Lisa is 43 years young and was diagnosed with Multiple Sclerosis in April of 2011. She was 37 at the time. She started noticing strange things going on in October of 2010. Just after January first of 2011, her entire left side of her body went numb. She saw doctors and had several procedures to see what was going on. Things continued to worsen. Her speech was getting away from her and her every day functions were becoming harder for her.

She went for blood work, a spinal fluid analysis, and evoked potentials. She was sent for steroids to help stop the relapse she was having and hopefully some of her symptoms would get better.

“I couldn’t believe I had MS! These things happen to other people, not me. My life was just starting again – remarried, new house, everything. I read about MS and it was so scary and uncertain.”

After she had treatments of steroids, it took Lisa about a year to start feeling better. She still doesn’t have any feeling in her left hand. A lot of the symptoms are better, just not 100%.

Lisa says that so many things have changed in the last 5 years.  “I’m not social anymore. Just getting groceries is a challenge for me. A lot of things are distorted  and make it even more challenging for me. Even the music I use to listen I can’t listen anymore.”

Being outside in the summer makes her symptoms worse. Any weather over 70 degrees makes it hard for her to function.

Almost two years ago, she left the office where she worked. She worked there for almost 15 years.
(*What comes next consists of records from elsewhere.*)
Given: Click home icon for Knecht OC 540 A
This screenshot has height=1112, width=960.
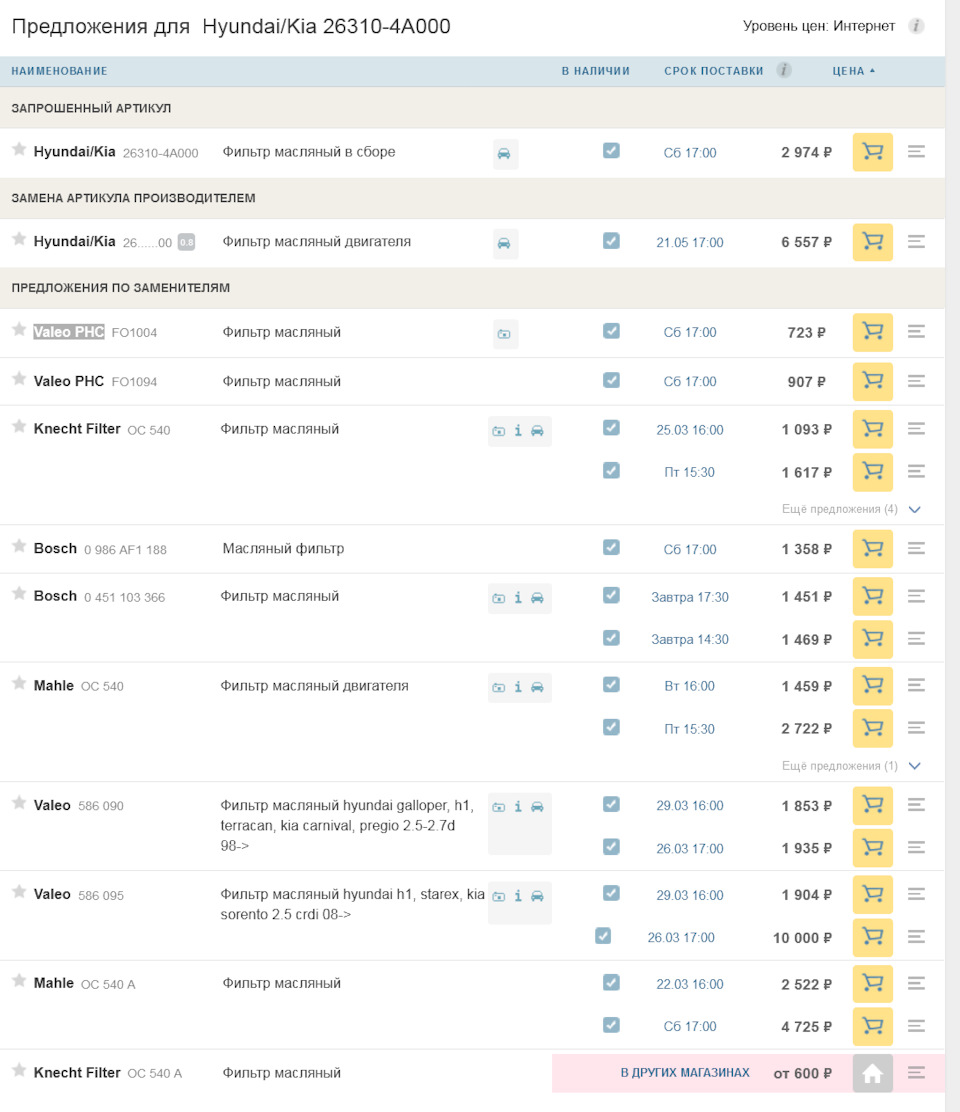Looking at the screenshot, I should (872, 1073).
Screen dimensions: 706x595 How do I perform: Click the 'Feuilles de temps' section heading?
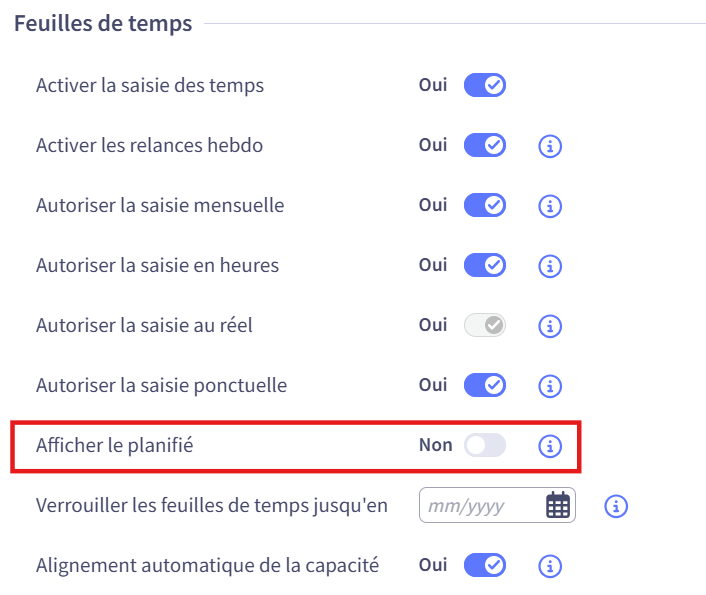(103, 24)
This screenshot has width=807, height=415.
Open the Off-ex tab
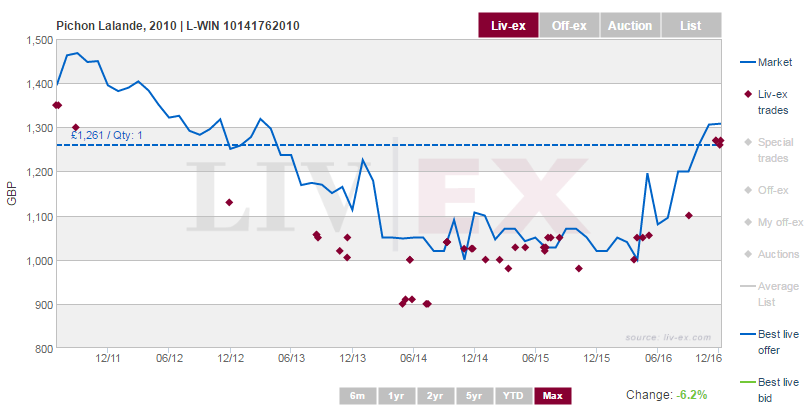pyautogui.click(x=569, y=25)
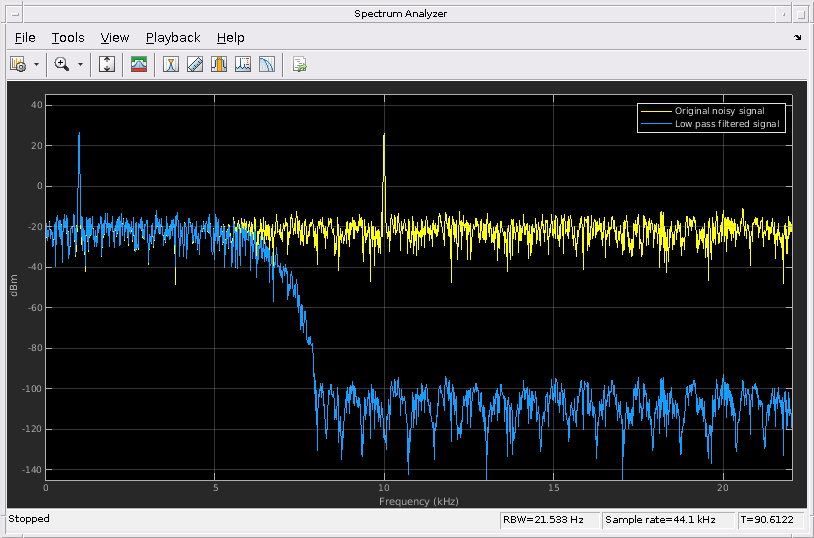
Task: Open the Playback menu
Action: click(173, 38)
Now she gets shots three times a week and takes several medications to help her.

She also said that the worse thing about MS is that her mind does not work the way it use too. There are more to illnesses than just the eye can see. Lisa is very hard working and she tries her best not to let MS get in the way of the things she loves. She is very strong willed and has a big heart, but she isn’t alone.

Lisa is not the only one that suffers from this illness. The staff at IHS also has many family members and friends who have been impacted by MS. Some teachers have lost parents, grandparents, aunts, and cousins to MS, while others reported having friends who were diagnosed.

March is national MS awareness month. There are Multiple Sclerosis walks held in Michigan that encourage anyone and everyone to come support people with MS.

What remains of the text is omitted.